* **Description of the task**: Print the data exactly as it is given, please.

* **Data listing**:
▼

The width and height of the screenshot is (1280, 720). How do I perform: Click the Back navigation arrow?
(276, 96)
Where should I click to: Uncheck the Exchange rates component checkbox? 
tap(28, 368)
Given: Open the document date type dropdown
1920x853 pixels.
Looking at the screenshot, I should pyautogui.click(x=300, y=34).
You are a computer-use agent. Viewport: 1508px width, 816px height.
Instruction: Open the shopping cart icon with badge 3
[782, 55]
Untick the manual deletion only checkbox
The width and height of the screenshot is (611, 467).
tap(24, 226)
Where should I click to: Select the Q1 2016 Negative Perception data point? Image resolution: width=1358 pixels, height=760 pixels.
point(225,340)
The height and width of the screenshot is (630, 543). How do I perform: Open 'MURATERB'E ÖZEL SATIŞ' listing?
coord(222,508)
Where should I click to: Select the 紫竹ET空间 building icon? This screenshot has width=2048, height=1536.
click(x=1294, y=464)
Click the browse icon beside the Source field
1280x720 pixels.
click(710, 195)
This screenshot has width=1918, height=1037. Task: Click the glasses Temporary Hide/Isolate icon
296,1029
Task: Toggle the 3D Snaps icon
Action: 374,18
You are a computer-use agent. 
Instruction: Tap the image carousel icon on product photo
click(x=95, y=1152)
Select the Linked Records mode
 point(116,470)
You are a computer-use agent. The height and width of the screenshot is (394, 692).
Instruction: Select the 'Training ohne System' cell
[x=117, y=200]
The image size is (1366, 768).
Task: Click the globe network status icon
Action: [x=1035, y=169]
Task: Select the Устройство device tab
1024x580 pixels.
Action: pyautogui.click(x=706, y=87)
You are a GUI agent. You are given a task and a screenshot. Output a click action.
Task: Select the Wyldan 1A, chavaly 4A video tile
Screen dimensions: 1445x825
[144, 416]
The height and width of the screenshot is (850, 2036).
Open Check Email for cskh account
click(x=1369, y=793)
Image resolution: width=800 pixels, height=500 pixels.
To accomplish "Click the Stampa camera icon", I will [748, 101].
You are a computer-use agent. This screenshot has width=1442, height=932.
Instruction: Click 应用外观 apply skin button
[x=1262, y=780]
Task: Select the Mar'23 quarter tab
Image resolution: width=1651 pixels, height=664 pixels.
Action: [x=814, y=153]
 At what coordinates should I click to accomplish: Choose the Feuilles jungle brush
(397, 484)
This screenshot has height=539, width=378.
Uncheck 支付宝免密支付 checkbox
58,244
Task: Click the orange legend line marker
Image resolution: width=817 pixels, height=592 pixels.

▲

* **Answer for the task**:
The width and height of the screenshot is (1280, 720). How do I perform: Click the Back navigation arrow?
(276, 96)
Where should I click to: Uncheck the Exchange rates component checkbox? 
tap(28, 368)
Given: Open the document date type dropdown
1920x853 pixels.
Looking at the screenshot, I should pyautogui.click(x=300, y=34).
You are a computer-use agent. Viewport: 1508px width, 816px height.
Instruction: Open the shopping cart icon with badge 3
[782, 55]
Untick the manual deletion only checkbox
The width and height of the screenshot is (611, 467).
tap(24, 226)
Where should I click to: Select the Q1 2016 Negative Perception data point? Image resolution: width=1358 pixels, height=760 pixels.
point(225,340)
The height and width of the screenshot is (630, 543). How do I perform: Open 'MURATERB'E ÖZEL SATIŞ' listing?
coord(222,508)
Where should I click to: Select the 紫竹ET空间 building icon? This screenshot has width=2048, height=1536.
click(x=1294, y=464)
Click the browse icon beside the Source field
1280x720 pixels.
click(710, 195)
This screenshot has width=1918, height=1037. Task: Click the glasses Temporary Hide/Isolate icon
296,1029
Task: Toggle the 3D Snaps icon
Action: 374,18
You are a computer-use agent. 
Instruction: Tap the image carousel icon on product photo
click(x=95, y=1152)
Select the Linked Records mode
 point(116,470)
You are a computer-use agent. The height and width of the screenshot is (394, 692).
Instruction: Select the 'Training ohne System' cell
[x=117, y=200]
The image size is (1366, 768).
Task: Click the globe network status icon
Action: [x=1035, y=169]
Task: Select the Устройство device tab
1024x580 pixels.
Action: pyautogui.click(x=706, y=87)
You are a GUI agent. You are given a task and a screenshot. Output a click action.
Task: Select the Wyldan 1A, chavaly 4A video tile
Screen dimensions: 1445x825
[144, 416]
The height and width of the screenshot is (850, 2036).
Open Check Email for cskh account
click(x=1369, y=793)
Image resolution: width=800 pixels, height=500 pixels.
To accomplish "Click the Stampa camera icon", I will [748, 101].
You are a computer-use agent. This screenshot has width=1442, height=932.
Instruction: Click 应用外观 apply skin button
[x=1262, y=780]
Task: Select the Mar'23 quarter tab
Image resolution: width=1651 pixels, height=664 pixels.
Action: [x=814, y=153]
 At what coordinates should I click to accomplish: Choose the Feuilles jungle brush
(397, 484)
This screenshot has height=539, width=378.
Uncheck 支付宝免密支付 checkbox
58,244
Task: Click the orange legend line marker
Image resolution: width=817 pixels, height=592 pixels.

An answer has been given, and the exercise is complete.